[Collected data]
┌──

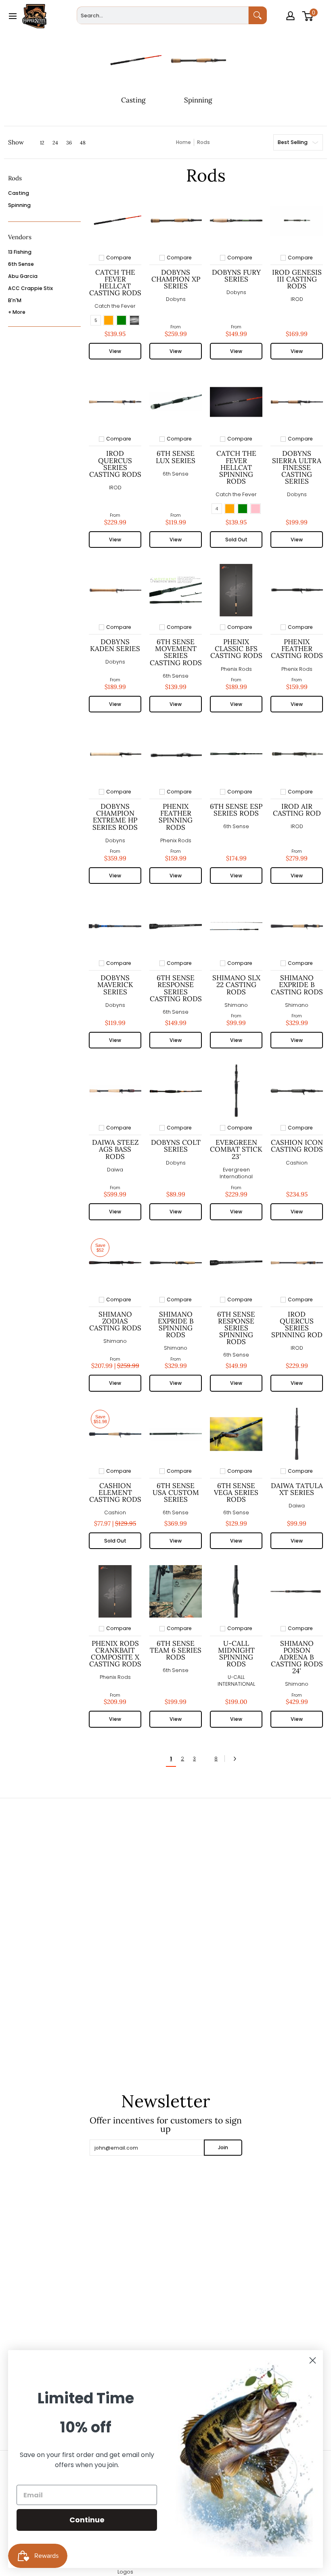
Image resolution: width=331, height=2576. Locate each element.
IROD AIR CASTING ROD (297, 810)
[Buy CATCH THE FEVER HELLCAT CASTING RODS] (115, 220)
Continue (87, 2520)
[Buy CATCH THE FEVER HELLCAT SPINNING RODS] (236, 402)
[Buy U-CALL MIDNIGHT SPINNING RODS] (236, 1591)
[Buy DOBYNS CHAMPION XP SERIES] (175, 220)
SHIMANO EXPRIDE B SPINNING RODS (176, 1324)
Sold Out (236, 539)
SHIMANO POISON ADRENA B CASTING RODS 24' (297, 1657)
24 (55, 143)
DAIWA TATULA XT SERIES (297, 1489)
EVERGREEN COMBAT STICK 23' (236, 1149)
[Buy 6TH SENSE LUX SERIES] (175, 402)
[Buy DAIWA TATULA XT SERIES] (296, 1434)
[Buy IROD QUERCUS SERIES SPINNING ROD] (296, 1262)
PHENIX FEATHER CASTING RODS (297, 648)
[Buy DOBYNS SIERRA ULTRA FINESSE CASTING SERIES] (296, 402)
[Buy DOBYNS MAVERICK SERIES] (115, 926)
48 (83, 143)
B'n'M (14, 300)
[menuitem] (291, 27)
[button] (15, 181)
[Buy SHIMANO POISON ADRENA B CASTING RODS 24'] (296, 1591)
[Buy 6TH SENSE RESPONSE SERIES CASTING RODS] (175, 926)
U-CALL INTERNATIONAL (236, 1681)
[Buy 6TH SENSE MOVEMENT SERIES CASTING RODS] (175, 590)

└──

> _WORK ORDER_: Exactly the lines above from the one with "IROD AIR CASTING ROD (297, 810)" to the one with "SHIMANO EXPRIDE B SPINNING RODS (176, 1324)", both included, are to be quoted; leave the rest out.

> _ANSWER AREA_:
IROD AIR CASTING ROD (297, 810)
[Buy CATCH THE FEVER HELLCAT CASTING RODS] (115, 220)
Continue (87, 2520)
[Buy CATCH THE FEVER HELLCAT SPINNING RODS] (236, 402)
[Buy U-CALL MIDNIGHT SPINNING RODS] (236, 1591)
[Buy DOBYNS CHAMPION XP SERIES] (175, 220)
SHIMANO EXPRIDE B SPINNING RODS (176, 1324)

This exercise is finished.